Can you reproduce the data below verbatim, from the line with "This screenshot has height=805, width=1512." to the line with "point(525,323)"?

[Records from a dataset]
+++

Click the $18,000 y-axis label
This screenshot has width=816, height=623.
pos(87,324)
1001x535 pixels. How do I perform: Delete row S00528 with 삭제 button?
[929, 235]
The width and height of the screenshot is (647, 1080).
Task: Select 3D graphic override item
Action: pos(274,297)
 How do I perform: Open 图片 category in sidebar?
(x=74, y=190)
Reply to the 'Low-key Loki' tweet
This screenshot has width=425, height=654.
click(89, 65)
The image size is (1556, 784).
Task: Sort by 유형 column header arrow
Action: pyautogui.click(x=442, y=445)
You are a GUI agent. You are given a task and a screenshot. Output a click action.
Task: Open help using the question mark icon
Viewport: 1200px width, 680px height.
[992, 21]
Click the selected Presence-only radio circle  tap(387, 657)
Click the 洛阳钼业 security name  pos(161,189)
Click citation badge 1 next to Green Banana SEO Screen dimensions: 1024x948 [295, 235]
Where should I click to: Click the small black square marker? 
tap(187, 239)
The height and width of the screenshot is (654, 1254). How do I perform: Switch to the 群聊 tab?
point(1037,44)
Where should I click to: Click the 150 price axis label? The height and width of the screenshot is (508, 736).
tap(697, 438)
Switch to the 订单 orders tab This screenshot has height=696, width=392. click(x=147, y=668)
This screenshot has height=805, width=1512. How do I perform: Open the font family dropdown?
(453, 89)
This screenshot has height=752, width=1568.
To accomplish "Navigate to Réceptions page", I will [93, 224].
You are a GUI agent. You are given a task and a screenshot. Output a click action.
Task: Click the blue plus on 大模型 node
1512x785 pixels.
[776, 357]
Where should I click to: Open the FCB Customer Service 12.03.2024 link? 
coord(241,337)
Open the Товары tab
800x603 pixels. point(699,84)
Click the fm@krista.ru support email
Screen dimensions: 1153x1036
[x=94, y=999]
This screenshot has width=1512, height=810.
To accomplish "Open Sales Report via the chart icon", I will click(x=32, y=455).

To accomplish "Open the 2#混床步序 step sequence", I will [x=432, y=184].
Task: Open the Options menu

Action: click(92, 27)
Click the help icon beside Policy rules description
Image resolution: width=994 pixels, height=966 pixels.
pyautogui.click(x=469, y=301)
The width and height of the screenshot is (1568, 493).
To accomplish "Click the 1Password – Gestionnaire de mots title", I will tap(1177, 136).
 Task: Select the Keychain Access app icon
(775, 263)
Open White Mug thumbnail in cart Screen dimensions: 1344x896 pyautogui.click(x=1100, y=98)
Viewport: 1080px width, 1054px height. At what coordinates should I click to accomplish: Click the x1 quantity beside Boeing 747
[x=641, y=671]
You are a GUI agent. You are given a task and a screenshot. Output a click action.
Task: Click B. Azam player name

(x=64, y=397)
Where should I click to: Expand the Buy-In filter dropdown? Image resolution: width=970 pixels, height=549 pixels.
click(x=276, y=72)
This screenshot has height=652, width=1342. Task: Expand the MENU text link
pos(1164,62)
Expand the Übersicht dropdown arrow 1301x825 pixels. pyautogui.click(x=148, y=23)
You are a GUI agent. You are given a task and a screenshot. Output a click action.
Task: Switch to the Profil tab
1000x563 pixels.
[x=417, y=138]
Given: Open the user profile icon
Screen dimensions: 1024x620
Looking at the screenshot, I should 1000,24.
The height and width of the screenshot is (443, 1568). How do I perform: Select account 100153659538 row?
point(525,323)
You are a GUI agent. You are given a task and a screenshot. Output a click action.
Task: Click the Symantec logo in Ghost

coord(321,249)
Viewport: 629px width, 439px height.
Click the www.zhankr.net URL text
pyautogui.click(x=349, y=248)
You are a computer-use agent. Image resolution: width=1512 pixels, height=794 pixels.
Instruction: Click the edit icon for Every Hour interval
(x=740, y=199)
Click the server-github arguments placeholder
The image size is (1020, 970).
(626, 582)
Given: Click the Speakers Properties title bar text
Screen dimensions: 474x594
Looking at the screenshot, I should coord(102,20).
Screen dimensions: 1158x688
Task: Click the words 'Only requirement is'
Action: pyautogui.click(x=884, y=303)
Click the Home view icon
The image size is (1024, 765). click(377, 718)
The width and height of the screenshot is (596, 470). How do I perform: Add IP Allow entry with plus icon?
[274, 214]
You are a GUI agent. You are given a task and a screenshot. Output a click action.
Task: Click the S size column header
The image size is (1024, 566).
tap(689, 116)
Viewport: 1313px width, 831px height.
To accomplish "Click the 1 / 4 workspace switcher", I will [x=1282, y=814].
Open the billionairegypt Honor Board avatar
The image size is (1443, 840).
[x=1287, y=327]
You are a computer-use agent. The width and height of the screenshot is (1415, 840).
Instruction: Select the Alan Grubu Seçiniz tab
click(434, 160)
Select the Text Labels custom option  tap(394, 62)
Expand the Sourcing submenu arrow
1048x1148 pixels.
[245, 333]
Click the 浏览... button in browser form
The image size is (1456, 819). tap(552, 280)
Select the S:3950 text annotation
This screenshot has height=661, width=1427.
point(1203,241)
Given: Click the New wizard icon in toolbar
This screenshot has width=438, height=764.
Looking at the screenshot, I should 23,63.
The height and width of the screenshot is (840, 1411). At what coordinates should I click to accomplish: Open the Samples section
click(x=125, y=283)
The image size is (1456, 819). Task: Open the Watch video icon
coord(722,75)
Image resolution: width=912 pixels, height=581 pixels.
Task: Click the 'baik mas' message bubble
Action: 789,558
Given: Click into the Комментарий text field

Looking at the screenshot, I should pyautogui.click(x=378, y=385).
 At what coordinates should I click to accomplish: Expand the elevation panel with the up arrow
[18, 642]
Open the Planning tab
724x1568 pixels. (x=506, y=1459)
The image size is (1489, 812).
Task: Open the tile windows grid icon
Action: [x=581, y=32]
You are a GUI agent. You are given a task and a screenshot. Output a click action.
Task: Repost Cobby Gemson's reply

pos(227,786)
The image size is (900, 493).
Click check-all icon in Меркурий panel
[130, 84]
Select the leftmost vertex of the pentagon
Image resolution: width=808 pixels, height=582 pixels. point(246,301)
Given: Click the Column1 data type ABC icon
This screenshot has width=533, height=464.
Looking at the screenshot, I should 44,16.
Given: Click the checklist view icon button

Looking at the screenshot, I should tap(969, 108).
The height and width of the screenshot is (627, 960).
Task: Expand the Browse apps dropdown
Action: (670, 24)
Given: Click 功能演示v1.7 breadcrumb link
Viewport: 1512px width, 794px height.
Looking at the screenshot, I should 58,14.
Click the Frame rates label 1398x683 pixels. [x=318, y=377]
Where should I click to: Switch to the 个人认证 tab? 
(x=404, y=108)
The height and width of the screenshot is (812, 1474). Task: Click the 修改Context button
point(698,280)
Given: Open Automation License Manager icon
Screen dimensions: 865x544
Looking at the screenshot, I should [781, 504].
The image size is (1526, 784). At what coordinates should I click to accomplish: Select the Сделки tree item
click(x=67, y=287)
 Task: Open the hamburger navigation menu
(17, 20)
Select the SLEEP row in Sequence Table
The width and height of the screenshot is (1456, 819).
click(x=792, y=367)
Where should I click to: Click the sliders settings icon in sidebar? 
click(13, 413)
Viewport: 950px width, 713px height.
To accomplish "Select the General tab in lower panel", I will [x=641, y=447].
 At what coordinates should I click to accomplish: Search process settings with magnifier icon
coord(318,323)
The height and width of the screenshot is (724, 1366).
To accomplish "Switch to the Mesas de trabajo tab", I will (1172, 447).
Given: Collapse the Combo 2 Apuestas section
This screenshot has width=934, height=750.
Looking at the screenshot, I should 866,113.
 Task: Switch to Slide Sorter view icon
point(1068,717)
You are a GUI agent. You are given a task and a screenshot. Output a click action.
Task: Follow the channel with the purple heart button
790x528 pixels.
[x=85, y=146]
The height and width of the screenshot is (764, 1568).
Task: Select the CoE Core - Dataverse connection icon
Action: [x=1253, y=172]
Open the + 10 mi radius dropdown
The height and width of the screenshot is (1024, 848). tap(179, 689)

+++

Task output
This screenshot has height=805, width=1512. How do I perform: Open the font family dropdown?
(453, 89)
This screenshot has height=752, width=1568.
To accomplish "Navigate to Réceptions page", I will [93, 224].
You are a GUI agent. You are given a task and a screenshot. Output a click action.
Task: Click the blue plus on 大模型 node
1512x785 pixels.
[776, 357]
Where should I click to: Open the FCB Customer Service 12.03.2024 link? 
coord(241,337)
Open the Товары tab
800x603 pixels. point(699,84)
Click the fm@krista.ru support email
Screen dimensions: 1153x1036
[x=94, y=999]
This screenshot has width=1512, height=810.
To accomplish "Open Sales Report via the chart icon", I will click(x=32, y=455).

To accomplish "Open the 2#混床步序 step sequence", I will [x=432, y=184].
Task: Open the Options menu

Action: click(92, 27)
Click the help icon beside Policy rules description
Image resolution: width=994 pixels, height=966 pixels.
pyautogui.click(x=469, y=301)
The width and height of the screenshot is (1568, 493).
To accomplish "Click the 1Password – Gestionnaire de mots title", I will tap(1177, 136).
 Task: Select the Keychain Access app icon
(775, 263)
Open White Mug thumbnail in cart Screen dimensions: 1344x896 pyautogui.click(x=1100, y=98)
Viewport: 1080px width, 1054px height. At what coordinates should I click to accomplish: Click the x1 quantity beside Boeing 747
[x=641, y=671]
You are a GUI agent. You are given a task and a screenshot. Output a click action.
Task: Click B. Azam player name

(x=64, y=397)
Where should I click to: Expand the Buy-In filter dropdown? Image resolution: width=970 pixels, height=549 pixels.
click(x=276, y=72)
This screenshot has height=652, width=1342. Task: Expand the MENU text link
pos(1164,62)
Expand the Übersicht dropdown arrow 1301x825 pixels. pyautogui.click(x=148, y=23)
You are a GUI agent. You are given a task and a screenshot. Output a click action.
Task: Switch to the Profil tab
1000x563 pixels.
[x=417, y=138]
Given: Open the user profile icon
Screen dimensions: 1024x620
Looking at the screenshot, I should 1000,24.
The height and width of the screenshot is (443, 1568). How do I perform: Select account 100153659538 row?
point(525,323)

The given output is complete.